### Goals
a. Decide whether each statement agrees with the forum thread below. Answer yes or no for each, and quote the words of the thread that decide it.
(i) C3P0 is 30 years old and has not kissed a girl on her lips.
(ii) BeNice made out with a girl BeNice was strongly attracted to.
(iii) RMJS advises starting with the guys in order to get with the girls.
b. Write out, word for word, the stretch of the forum thread below from "Alright, if you're" through "at the moment.".

### Provided passage
But these days...wow. It's like if you don't have sex by 13, then you're considered a loser.


----------



## C3P0 (Apr 10, 2006)

JRob said:


> and im in 10th grade. I feel like such a loser, i cant get a girlfriend because im so shy and i never talk, i see all these people with boyfriends and girlfriends and i think to myself (How do they do it?) Im so sad inside =( gr.......


I'm 30 years old, and I have not kissed a girl on her lips or french kissed a girl. And, in the past, say 29 years, I would not see myself as even having an opportunity to do that.

What you need to do, perhaps like in American Pie, is see if there are other guys who are like yourself, and set up some group pact where you will all try to get girlfriends by particular time. It seems to me that you need peer support. There has to be other people in your class that you can relate to, who like girls, but have no success with them.


----------



## BeNice (Jan 2, 2004)

Kissing is just........ kissing. I made out with a girl I was really not attracted to about a month and a half ago or so. I don't even know why. 

WHen you see people together that doesn't mean their lives are complete.. like if they died in that moment their souls will cuddle together forever. For all you know they will go home and ***** and moan with each other over the most trivial crap... especially at your age. And people today seem to dig drama. Maybe the reality TV **** is brainwashing them into thinking that is the way it goes or something. And all those seemingly happy couples... they could be with each other just to be with each othe, just to not be alone... and neither one may know. Especially at 10th grade level. None of that **** lasts. It's just teenage first time love and it's nice but then they go off to college and turn into different people. So, just forget them. while you're crying feeling sorry for yourself your dog probably wants to sit on your lap and watch TV with you... or has to pee and wants you to let him out. either way, you've got somebody.

my advice is terrible.


----------



## RMJS (Jun 9, 2005)

JRob,

Alright, if you're really desperate and really feel like you need a girl, this is what I found helped me the most.

Make yourself appear more confident. If you have trouble with that - like I did - just put on a blank face when you're at your most nervous -- Walk down the hallway, head back, chest out; make it seem like nothing can or would even try to faze you.

To get with the girls, it's best to start with the guys. Try to associate with a relatively out-going, extroverted group of guys; the kind of guys that unfarmiliar people just walk up to and start talking with. If you're shy, they will carry you on their shoulders, and when a girl sees that, she gets to thinking, "Hey, if they like him so much, he must be worth - at least - talking to."

All I can think of at the moment.

Good luck bro.


----------



## Ross (Apr 10, 2004)

I'm not too sure if that'd be a good idea, RMJS.

I've hung around with a lot of people who were popular, they just mainly seem to attract the wrong kind of girls, the superficial ones who'd never be interested in a shy guy or a lower status male.

### Recorded data
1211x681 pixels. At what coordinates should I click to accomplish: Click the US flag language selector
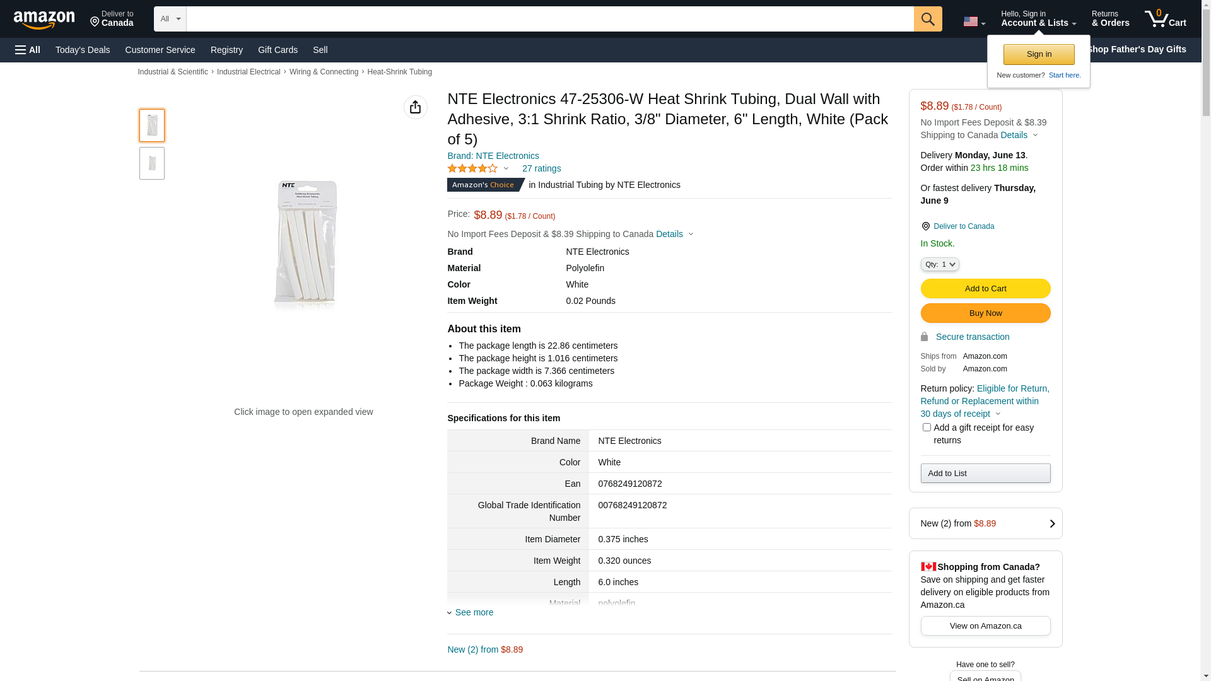[974, 21]
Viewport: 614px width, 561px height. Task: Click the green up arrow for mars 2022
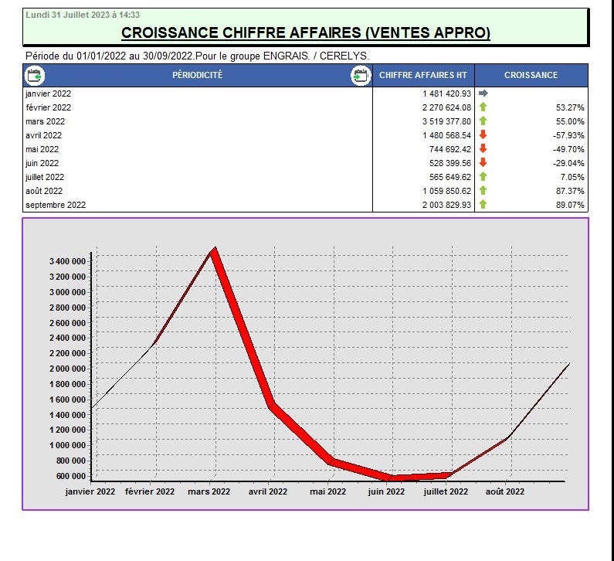tap(483, 121)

### Final answers
a.
(i) Yes: "I'm 30 years old, and I have not kissed a girl on her lips or french kissed a girl."
(ii) No: "I made out with a girl I was really not attracted to about a month and a half ago or so."
(iii) Yes: "To get with the girls, it's best to start with the guys."

b.
Alright, if you're really desperate and really feel like you need a girl, this is what I found helped me the most.

Make yourself appear more confident. If you have trouble with that - like I did - just put on a blank face when you're at your most nervous -- Walk down the hallway, head back, chest out; make it seem like nothing can or would even try to faze you.

To get with the girls, it's best to start with the guys. Try to associate with a relatively out-going, extroverted group of guys; the kind of guys that unfarmiliar people just walk up to and start talking with. If you're shy, they will carry you on their shoulders, and when a girl sees that, she gets to thinking, "Hey, if they like him so much, he must be worth - at least - talking to."

All I can think of at the moment.